You calculate the maximum bolt tension/compression by using M*c/I ± P/n. The big question is how to calculate I of the bolt group since your moment can be in any direction due to the nature of the loading (wind & seismic). It turns that if you have "n" bolts evenly spread (equal angles between bolts) out over a circle around a center point, the moment of inertia (ΣIg + ΣA*d^2) of the bolt group does not change as you rotate the bolt group. You can confirm this by using ACAD and using the massprop feature to find the moment of inertia.

Someone smarter than I was able to figure out a simple formula for this case of a bolt circle evenly spread.

I = n*((D/2)^2/4+BC^2/8) [Units are (unit)^2]

n = # of bolts
D = Bolt diameter
BC = Diameter of the bolt circle
 
The maximum force on a bolt (ignoring individual bolt moment of inertia's) due to overturning moment in a bolt circle (at least 3 bolts) is Fb max = 4 M / N D. No Pi, and no other factors. If you want to consider axial load (why wouldn't you?) Fbmax = P/N +/- 4 M / N D.

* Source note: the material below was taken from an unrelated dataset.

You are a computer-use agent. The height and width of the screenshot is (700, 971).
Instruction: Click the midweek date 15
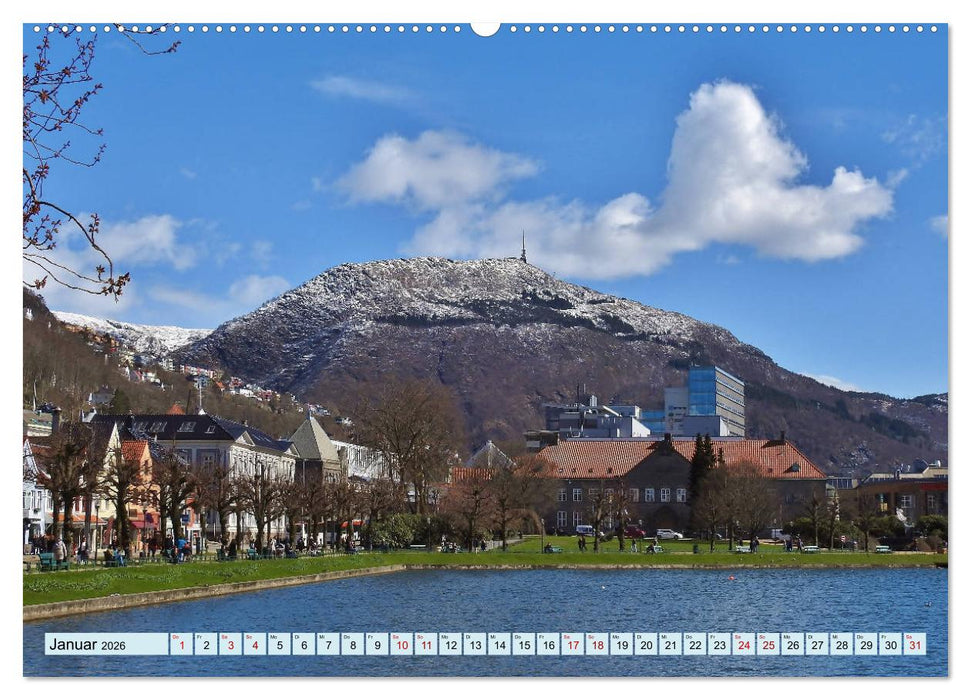point(524,646)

Here's a proof I put together. I had to call in the heavy for sorting out the Cosine summation but the rest is engineering 101.

bolt_circle_l6wzdf.jpg


I'd say the TIA formula is wrong. They should use the actual calculated force and then introduce applicable load and phi factors and not use an imaginary Pi factor.
 
EngineerEIT - I`m not much into long math equations these days, but I disagree with your conclusion. The T/C reactions in a set of four bolts is very different if you apply the loads parallel to a side or at 45 degrees to a side.

Teguci - I`m not much into long math equations these days, but I disagree with your conclusion. Similar to EngineerEIT, how do you account for the fact that the rotation does matter?
I would agree that TIA is technically wrong, but offer that it's damn close. Close enough I'd say. How else could you offer a simple solution that can be used in less than a minute and offers a reasonable solution to a huge number of potential configurations? (12 bolts at 10' diameter vs 15 bolts at 30' diameter vs 40 bolts at 20' diameter)

Can anyone offer insight into how I can share an excel spreadsheet?
If anyone wants to email me at anotherskait @ yahoo dot com, I'd be happy to share that way.
 
@Once20036 I never said that the force in the bolts doesn't change as you rotate the angle of the bolt group. The moment of inertia of the bolt group doesn't change as you rotate the bolt group but the distance to the extreme "fiber" AKA c in the Mc/I equation does change as you rotate the bolt group. Teguci's solution gives the maximum force when the distance "c" is equal to the radius of the bolt circle. The Mc/I methodology is a more general solution which will work for other values of "c". Generally one is concerned with finding the maximum force seen by the bolt group.
 
Makes sense, thanks.
So is your/Teguci's methodology assuming a linear distribution of forces in the anchor group? Such that the force in the anchor bolt varies with our distance off the centroid?

My methodology assumes that every anchor bolt gets the same force. This means that there is some stretch in the steel and some load redistribution.

 
Thankfully, a plastic hinge at the base of a non-redundant column is outside of my design experience.
 
Revised the spreadsheet to also calculate based on a linear force distribution and there's a good match to your equations - Teguci & EngineerEIT

So the fundamental difference is assumed distribution of forces. Is it a uniform assumption for LRFD loads and a linear assumption for ASD?
Is one assumption better than the other regardless of load factors?